You might also want to take a look at a youtube done by the poet Lois P. Jones. It collects a series of photos of Anne and her family. Click here.

Feel free also to leave a note here about Anne Frank.

Friday, June 6, 2014

Remembering D-Day: 70th Anniversary


Today, June 6, is the anniversary of the Allied invasion of Europe.  It's a day that means a lot to me.  

My parents were two of the 15 million or so people who were swept up by the Nazis and taken to Germany to be slave laborers.  My mom  spent more than two years in forced labor camps, and my dad spent four years in Buchenwald Concentration Camp.  

Like almost every other Pole living in Europe at that time, they both lost family in the war.  My mom's mom, sister and infant niece were killed by the Germans when they came to her village.  Later, two of her aunts died with their husbands in Auschwitz.  

After the war both my parents lived in refugee camps for six years before they were allowed to come to the US.  My sister and I were born in those refugee camps.  June 6, 1944 was the day that long process of liberation for all of us began.

I've written a lot about my parents and their experiences, and here are two poems from my book Lightning and Ashes about those experiences.  The first poem is about what the war taught my mother; the second is about the spring day in 1945 when the Americans liberated my dad and the camp he was in:



What the War Taught Her 


My mother learned that sex is bad,
Men are worthless, it is always cold
And there is never enough to eat.

She learned that if you are stupid
With your hands you will not survive
The winter even if you survive the fall.

She learned that only the young survive
The camps.  The old are left in piles
Like worthless paper, and babies
Are scarce like chickens and bread.

She learned that the world is a broken place
Where no birds sing, and even angels
Cannot bear the sorrows God gives them.

She learned that you don't pray
Your enemies will not torment you. 
You only pray that they will not kill you.


In the Spring the War Ended

For a long time the war was not in the camps.
My father worked in the fields and listened
to the wind moving the grain, or a guard 
shouting a command far off, or a man dying.

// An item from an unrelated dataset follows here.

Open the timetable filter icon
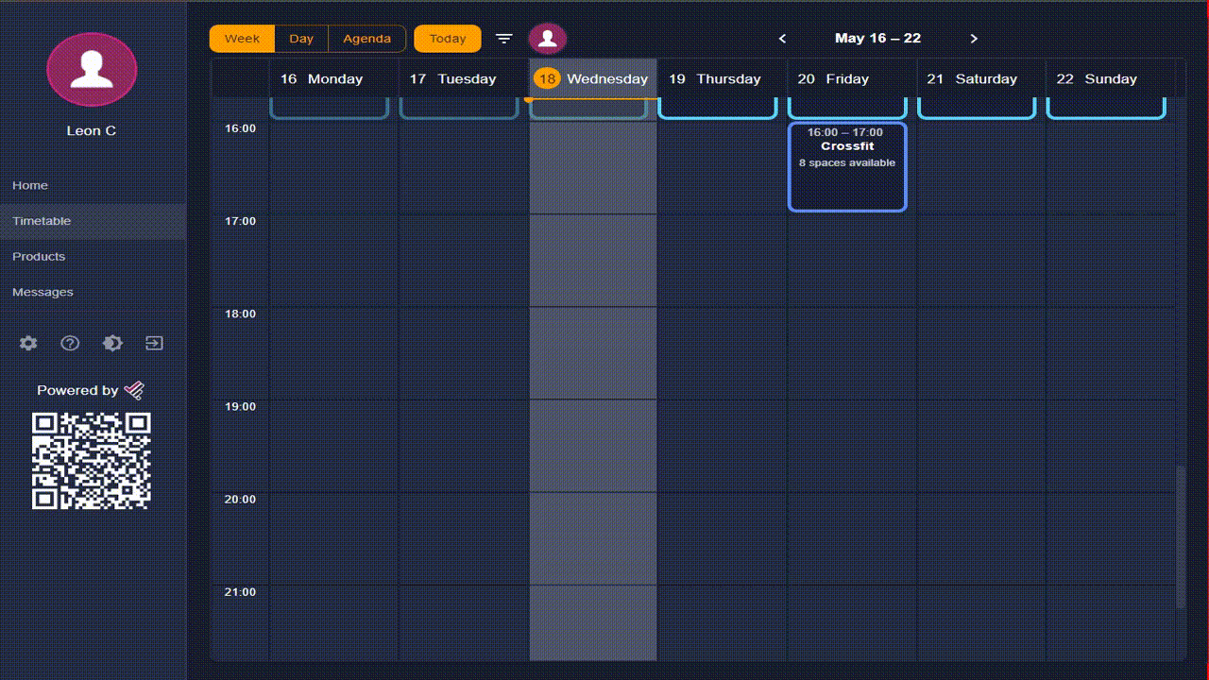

But in the fall, my father heard the rumbling 
whisper of American planes, so high, like 
angels, cutting through the sky, a thunder 
even God in Heaven would have to listen to.

At last, one day he knew the war was there.
In the door of the barracks stood a soldier, 
an American, short like a boy and frightened, 
and my father marveled at the miracle of his youth 

and took his hands and embraced him and told him 
he loved him and his mother and father,
and he would pray for all his children 
and even forgive him the sin of taking so long.

_______________________________

The boy soldier in the liberation poem is in part modeled after Michael Calendrillo, my wife's uncle.  He was one of the first American soldiers to help liberate a camp.  His testimony about what he saw in the camps was filmed for a documentary called Nightmare's End: The Liberation of the Camps.  You can see a youtube of him talking about what he saw in that camp by clicking here.  

Here's a link to a presentation I gave at St. Francis College about my parents and their experiences in World War II: Just click here.

My daughter Lillian sent me the following link to color photos from before and after D-Day from Life Magazine. The photos are amazing, and a large part of that amazement comes from the color. The color gives me a shock, a good one--it takes away the distance, makes the photos and the people and places in them immediate in a profound way.